= WHAT YOU HAVE TO DO =
Please copy the part of the records that opens with the line containing "Simple Machines (135, 1145)" and closes with the line containing "Promotii (291, 195)", both lines and any requests included, and adjust every coordinate in the answers by -109.

[Start of RECORDS SUPPLIED]

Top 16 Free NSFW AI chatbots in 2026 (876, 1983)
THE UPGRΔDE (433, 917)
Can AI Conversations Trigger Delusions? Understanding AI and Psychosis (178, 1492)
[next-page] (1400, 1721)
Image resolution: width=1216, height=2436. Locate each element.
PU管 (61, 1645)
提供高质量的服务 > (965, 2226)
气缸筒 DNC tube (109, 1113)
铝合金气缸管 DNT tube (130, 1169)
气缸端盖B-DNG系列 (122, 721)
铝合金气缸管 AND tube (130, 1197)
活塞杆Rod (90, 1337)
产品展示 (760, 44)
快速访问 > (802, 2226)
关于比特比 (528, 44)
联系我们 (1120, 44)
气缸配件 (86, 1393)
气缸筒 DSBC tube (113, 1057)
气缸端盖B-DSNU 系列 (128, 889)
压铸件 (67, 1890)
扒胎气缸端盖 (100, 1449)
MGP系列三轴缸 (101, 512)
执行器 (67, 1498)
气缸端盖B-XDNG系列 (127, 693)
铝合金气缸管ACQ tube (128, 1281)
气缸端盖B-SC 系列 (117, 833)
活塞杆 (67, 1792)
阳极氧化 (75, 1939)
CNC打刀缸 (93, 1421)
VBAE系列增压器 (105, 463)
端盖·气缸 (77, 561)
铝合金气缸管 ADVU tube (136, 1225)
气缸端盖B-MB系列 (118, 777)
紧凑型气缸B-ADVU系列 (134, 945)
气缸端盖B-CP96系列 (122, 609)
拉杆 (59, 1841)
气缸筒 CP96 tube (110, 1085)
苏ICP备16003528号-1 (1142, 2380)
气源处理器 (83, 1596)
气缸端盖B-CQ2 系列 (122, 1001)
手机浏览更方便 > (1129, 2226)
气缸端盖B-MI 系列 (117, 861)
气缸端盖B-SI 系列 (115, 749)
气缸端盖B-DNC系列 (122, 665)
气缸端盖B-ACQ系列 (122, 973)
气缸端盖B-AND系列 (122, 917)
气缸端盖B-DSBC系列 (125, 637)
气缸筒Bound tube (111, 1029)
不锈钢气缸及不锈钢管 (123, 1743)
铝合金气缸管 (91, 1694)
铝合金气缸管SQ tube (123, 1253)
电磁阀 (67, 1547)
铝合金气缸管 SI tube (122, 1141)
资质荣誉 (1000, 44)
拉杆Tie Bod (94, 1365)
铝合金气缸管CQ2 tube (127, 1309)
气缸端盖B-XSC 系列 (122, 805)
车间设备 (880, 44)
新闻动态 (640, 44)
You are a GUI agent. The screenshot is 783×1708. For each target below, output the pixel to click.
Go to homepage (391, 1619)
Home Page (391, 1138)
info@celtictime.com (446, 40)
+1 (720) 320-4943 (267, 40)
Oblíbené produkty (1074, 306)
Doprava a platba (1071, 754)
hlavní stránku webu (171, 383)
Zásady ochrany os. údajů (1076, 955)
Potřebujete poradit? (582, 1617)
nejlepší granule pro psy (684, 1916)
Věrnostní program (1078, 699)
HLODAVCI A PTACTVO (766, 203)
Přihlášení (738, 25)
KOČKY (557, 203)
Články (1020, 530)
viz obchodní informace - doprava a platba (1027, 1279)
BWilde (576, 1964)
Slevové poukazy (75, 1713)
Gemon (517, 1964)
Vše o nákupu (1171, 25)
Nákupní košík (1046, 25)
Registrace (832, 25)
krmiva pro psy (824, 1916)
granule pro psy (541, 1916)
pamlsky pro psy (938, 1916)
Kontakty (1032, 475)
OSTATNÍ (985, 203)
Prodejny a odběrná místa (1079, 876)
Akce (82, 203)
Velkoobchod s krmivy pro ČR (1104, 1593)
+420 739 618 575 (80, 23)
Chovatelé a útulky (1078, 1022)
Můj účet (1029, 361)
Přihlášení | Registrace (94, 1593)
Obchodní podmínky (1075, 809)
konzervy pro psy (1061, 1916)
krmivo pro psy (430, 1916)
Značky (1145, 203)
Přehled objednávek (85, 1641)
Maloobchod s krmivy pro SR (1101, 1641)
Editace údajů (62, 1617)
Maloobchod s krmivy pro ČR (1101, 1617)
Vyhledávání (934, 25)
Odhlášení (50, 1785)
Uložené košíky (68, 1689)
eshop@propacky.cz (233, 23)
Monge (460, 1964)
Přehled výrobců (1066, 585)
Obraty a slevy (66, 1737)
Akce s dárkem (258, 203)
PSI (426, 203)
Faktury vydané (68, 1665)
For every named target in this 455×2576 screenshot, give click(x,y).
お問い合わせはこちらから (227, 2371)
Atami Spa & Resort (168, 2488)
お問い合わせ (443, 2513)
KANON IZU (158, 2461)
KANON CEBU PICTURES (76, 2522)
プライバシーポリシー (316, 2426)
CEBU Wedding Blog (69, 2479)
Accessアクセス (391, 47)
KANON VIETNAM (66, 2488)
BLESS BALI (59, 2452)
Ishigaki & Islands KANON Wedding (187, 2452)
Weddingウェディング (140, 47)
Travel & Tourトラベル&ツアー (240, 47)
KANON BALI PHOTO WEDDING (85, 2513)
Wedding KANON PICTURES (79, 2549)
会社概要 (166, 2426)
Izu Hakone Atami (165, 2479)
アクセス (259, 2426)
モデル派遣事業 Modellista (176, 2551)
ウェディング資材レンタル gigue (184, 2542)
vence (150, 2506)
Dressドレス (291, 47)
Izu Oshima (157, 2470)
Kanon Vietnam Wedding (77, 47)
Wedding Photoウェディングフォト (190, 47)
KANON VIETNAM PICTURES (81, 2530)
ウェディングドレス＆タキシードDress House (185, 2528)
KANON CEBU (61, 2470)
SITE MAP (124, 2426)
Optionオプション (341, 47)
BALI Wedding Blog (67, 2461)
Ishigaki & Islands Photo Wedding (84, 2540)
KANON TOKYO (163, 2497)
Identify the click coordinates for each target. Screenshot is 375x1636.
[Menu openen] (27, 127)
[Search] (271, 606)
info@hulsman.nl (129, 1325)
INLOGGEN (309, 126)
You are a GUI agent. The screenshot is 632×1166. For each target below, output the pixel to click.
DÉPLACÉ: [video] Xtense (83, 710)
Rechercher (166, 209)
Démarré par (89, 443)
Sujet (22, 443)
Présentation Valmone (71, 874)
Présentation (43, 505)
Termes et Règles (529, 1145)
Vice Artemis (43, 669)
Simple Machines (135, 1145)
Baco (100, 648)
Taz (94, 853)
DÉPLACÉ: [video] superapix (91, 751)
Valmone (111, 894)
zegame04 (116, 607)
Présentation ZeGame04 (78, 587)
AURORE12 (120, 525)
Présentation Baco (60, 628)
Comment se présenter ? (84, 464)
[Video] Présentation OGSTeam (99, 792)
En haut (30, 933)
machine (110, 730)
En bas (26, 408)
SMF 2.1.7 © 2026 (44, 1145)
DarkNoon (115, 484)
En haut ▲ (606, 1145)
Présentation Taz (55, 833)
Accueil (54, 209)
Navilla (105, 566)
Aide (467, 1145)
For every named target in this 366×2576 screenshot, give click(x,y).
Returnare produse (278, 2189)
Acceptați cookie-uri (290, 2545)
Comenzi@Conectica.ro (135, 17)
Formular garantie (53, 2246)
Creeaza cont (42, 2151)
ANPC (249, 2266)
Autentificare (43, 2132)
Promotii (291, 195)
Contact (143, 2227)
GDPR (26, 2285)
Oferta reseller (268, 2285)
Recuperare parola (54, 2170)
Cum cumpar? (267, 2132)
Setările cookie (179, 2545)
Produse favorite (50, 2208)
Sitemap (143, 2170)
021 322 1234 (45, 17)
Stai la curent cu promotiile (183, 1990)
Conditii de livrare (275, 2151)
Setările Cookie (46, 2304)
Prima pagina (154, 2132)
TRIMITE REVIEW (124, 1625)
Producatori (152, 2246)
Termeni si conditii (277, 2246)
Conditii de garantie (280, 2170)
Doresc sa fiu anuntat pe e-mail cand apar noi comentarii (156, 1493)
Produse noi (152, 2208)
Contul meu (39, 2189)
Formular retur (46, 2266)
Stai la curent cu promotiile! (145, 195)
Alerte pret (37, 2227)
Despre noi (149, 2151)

[End of RECORDS SUPPLIED]

= SOLUTION FOR THIS EXERCISE =
Simple Machines (26, 1036)
Baco (-9, 539)
Taz (-15, 744)
DÉPLACÉ: [video] superapix (-18, 642)
Valmone (2, 785)
zegame04 (7, 498)
Présentation ZeGame04 (-31, 478)
AURORE12 (11, 416)
Présentation Baco (-49, 519)
Comment se présenter ? (-25, 355)
[Video] Présentation OGSTeam (-10, 683)
En haut (-79, 824)
machine (1, 621)
En bas (-83, 299)
SMF 2.1.7 © 2026 (-65, 1036)
DarkNoon (6, 375)
En haut ▲ (497, 1036)
Présentation Taz (-54, 724)
Accueil (-55, 100)
Navilla (-4, 457)
Aide (358, 1036)
For every named target in this 366×2576 screenshot, give click(x,y).
Returnare produse (169, 2080)
Acceptați cookie-uri (181, 2436)
Comenzi@Conectica.ro (26, -92)
Formular garantie (-56, 2137)
Creeaza cont (-67, 2042)
ANPC (140, 2157)
Autentificare (-66, 2023)
Promotii (182, 86)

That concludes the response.